A penny stock might not be a good buy simply because it's cheap, and a three-digit stock shouldn't scare you away just because it carries a hefty price tag. Handsome is as handsome does. Let's check in with the Motley Fool CAPS community to see which of the high-priced stocks below earn the greatest confidence from our investor-intelligence database:
CAPS Rating (out of 5)
Return on Capital, TTM
|Biglari Holdings (NYS: BH)|
|Randgold Resources (NAS: GOLD)|
|Simon Property Group (NYS: SPG)|
Sources: S&P Capital IQ, Motley Fool CAPS.

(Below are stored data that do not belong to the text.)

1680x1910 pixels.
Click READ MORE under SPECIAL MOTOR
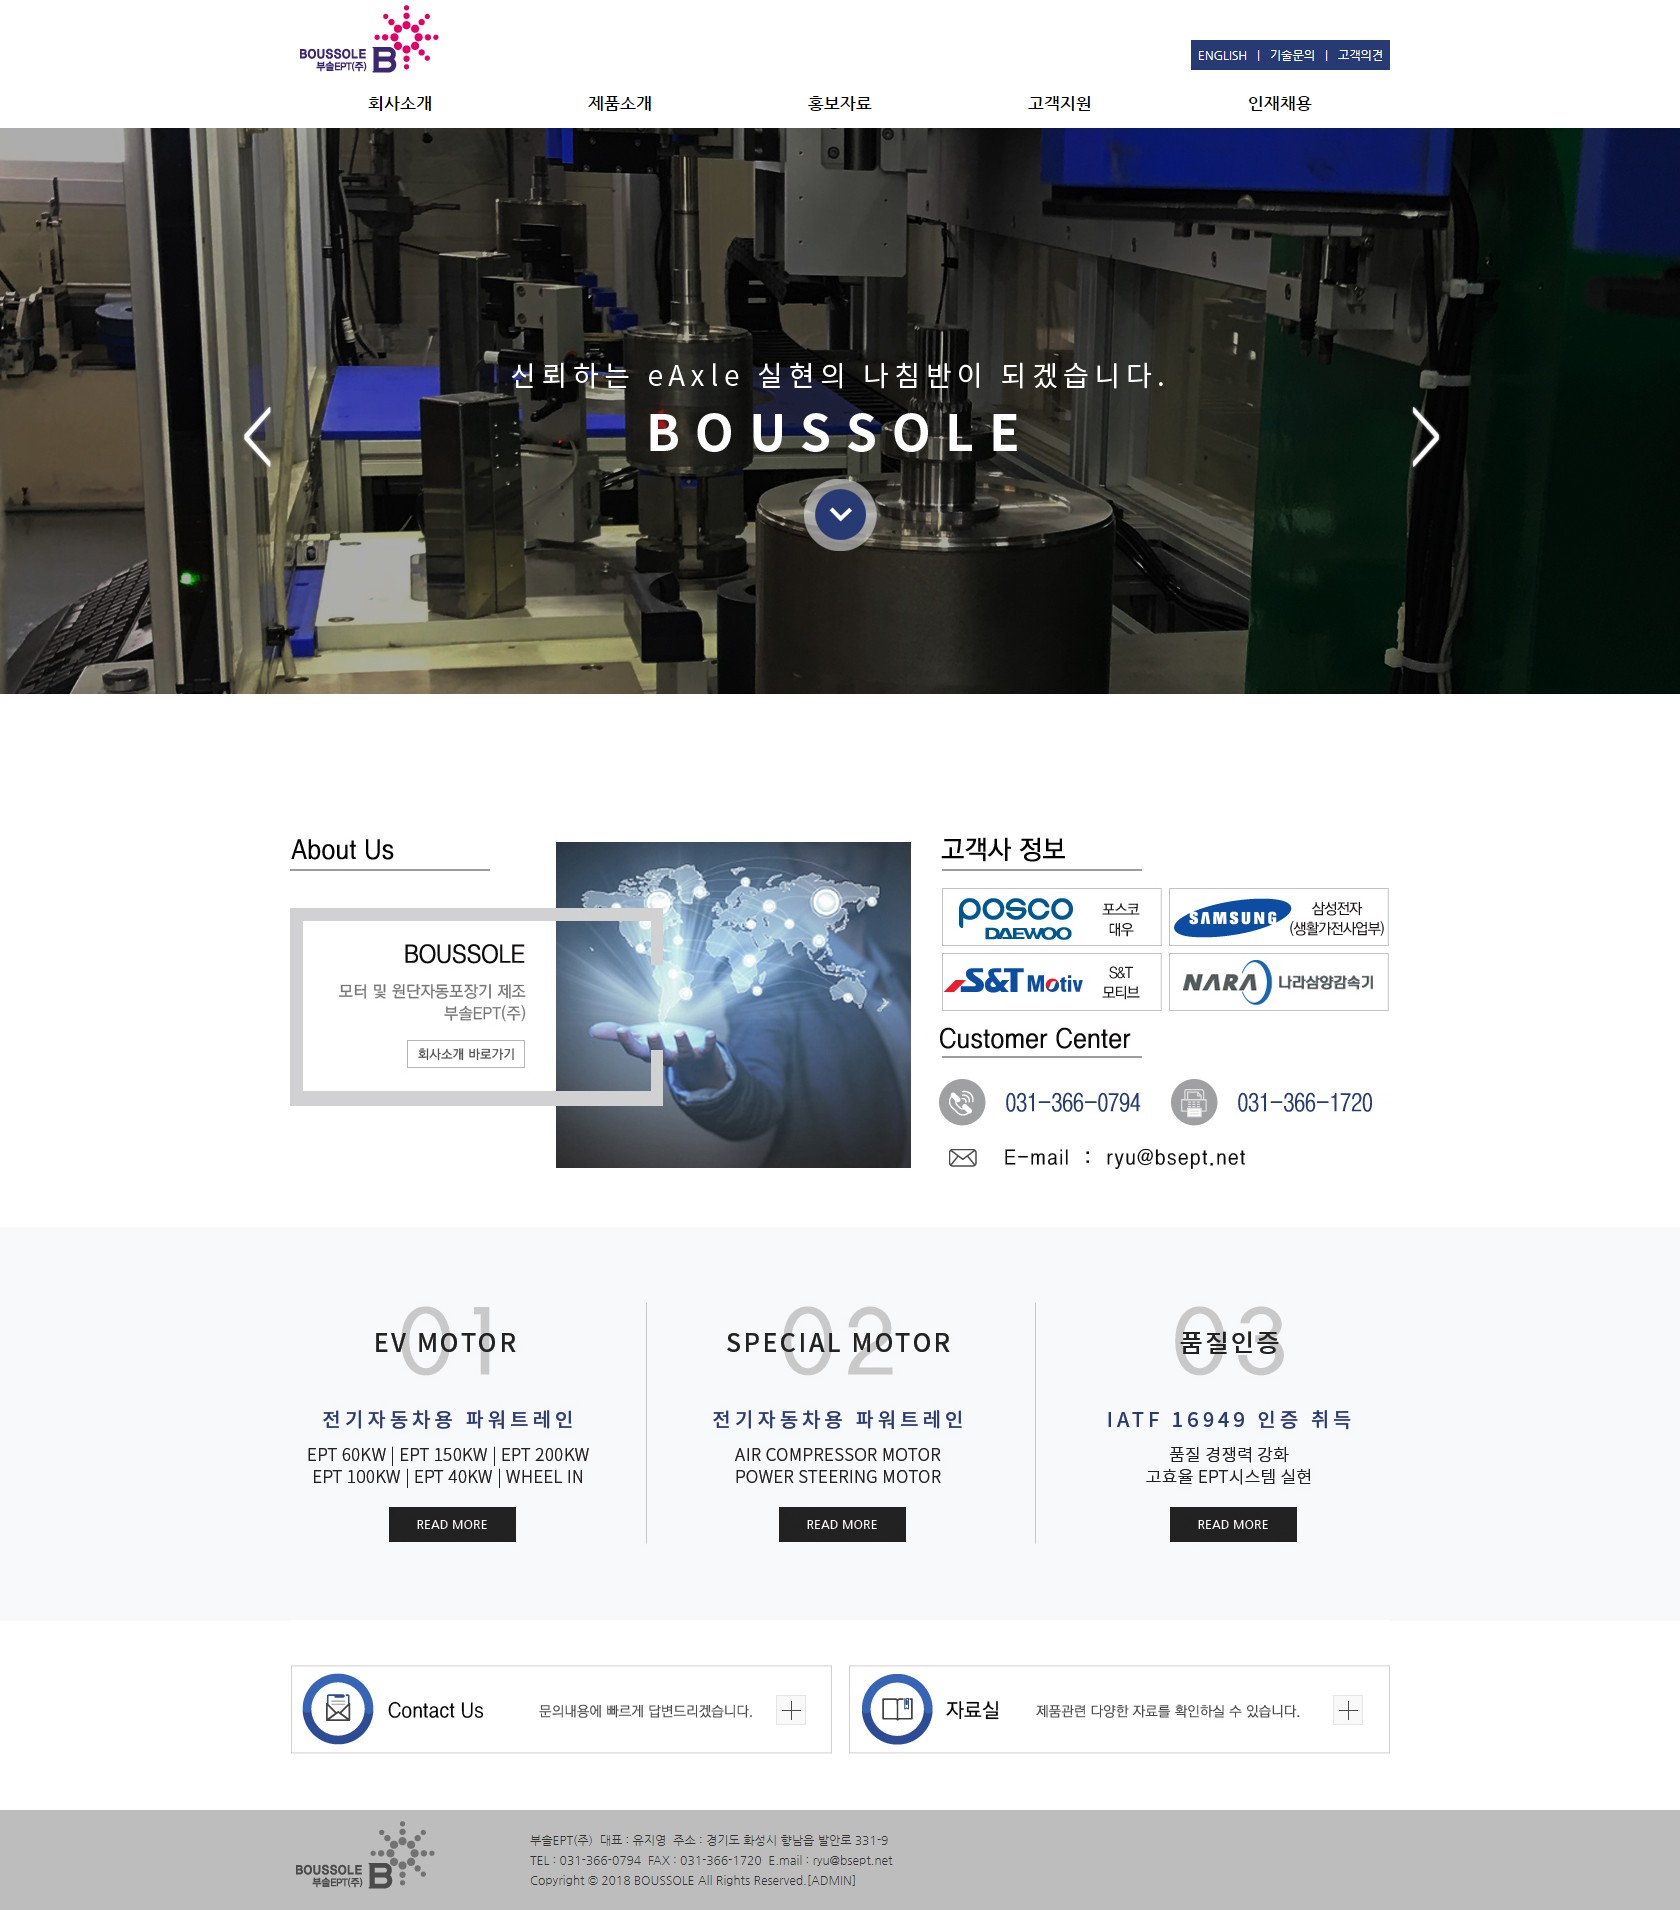point(842,1524)
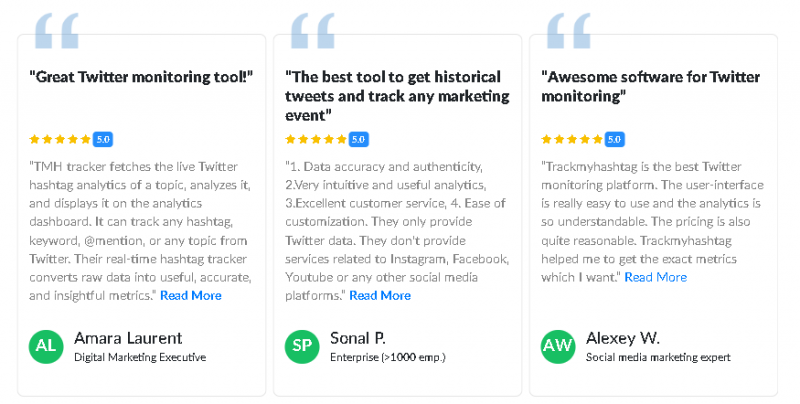
Task: Click the "Great Twitter monitoring tool!" heading
Action: pyautogui.click(x=141, y=77)
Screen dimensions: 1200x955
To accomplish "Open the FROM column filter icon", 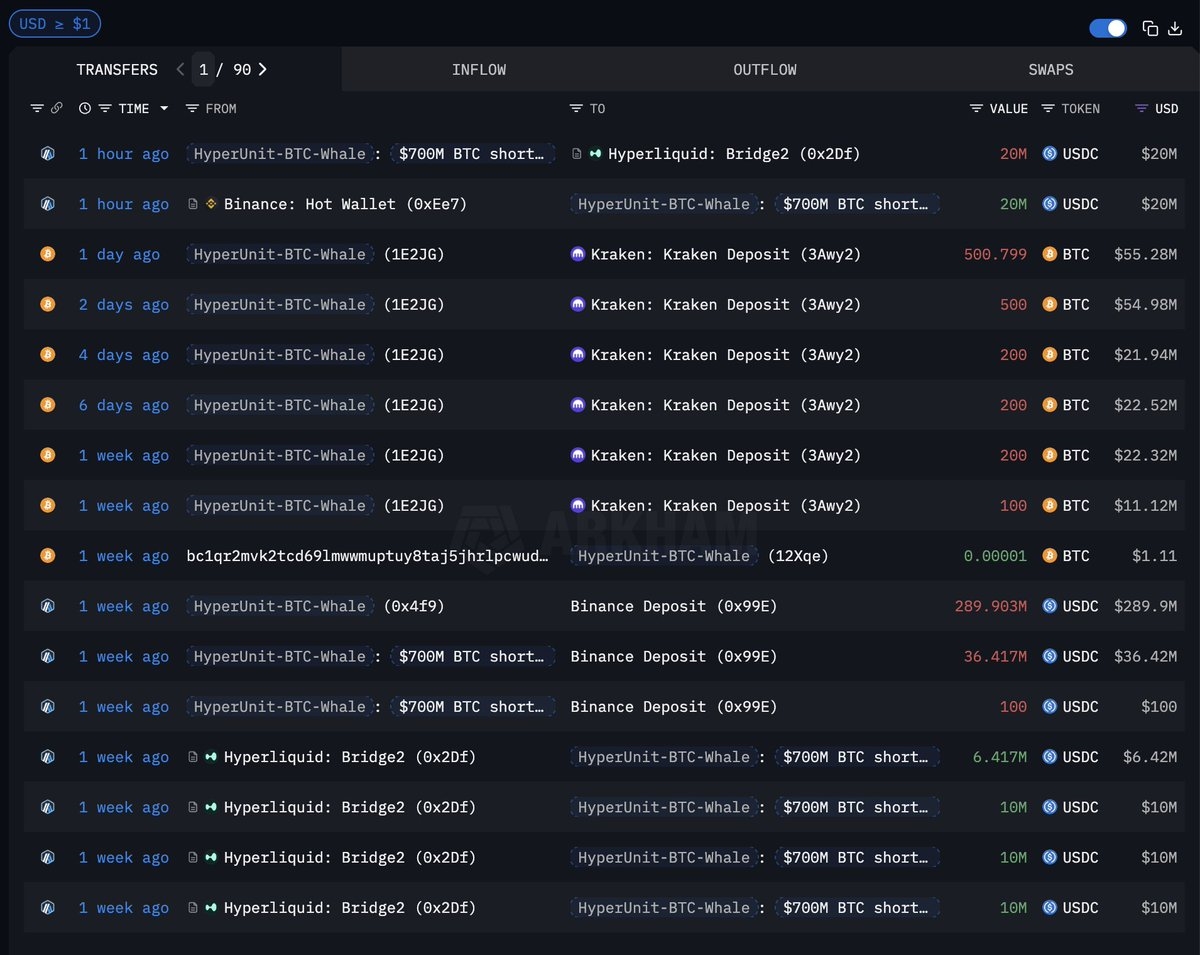I will tap(193, 108).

But just because these stocks are purring is no reason to jump into them blindly. Catching a tiger by the tail -- or a knife falling from on high -- can end up leaving you scratched and bleeding. That's why we recommend you use this list as a launch pad for your own research and analysis.
A yummy deal?
Would the relative success of Biglari Holdings as operator of the Steak n Shake restaurant chain transfer as easily to Cracker Barrel (NAS: CBRL) , a Southern comfort food chain the budding Berkshire clone seeks to take over? While the chairman of Biglari would answer in the affirmative -- and would explain why he's taken an almost 10% stake in Cracker Barrel (and has asked for regulatory permission to acquire almost half the company) -- the latter would suggest he has ulterior motives that don't extend to protecting all shareholders' interests.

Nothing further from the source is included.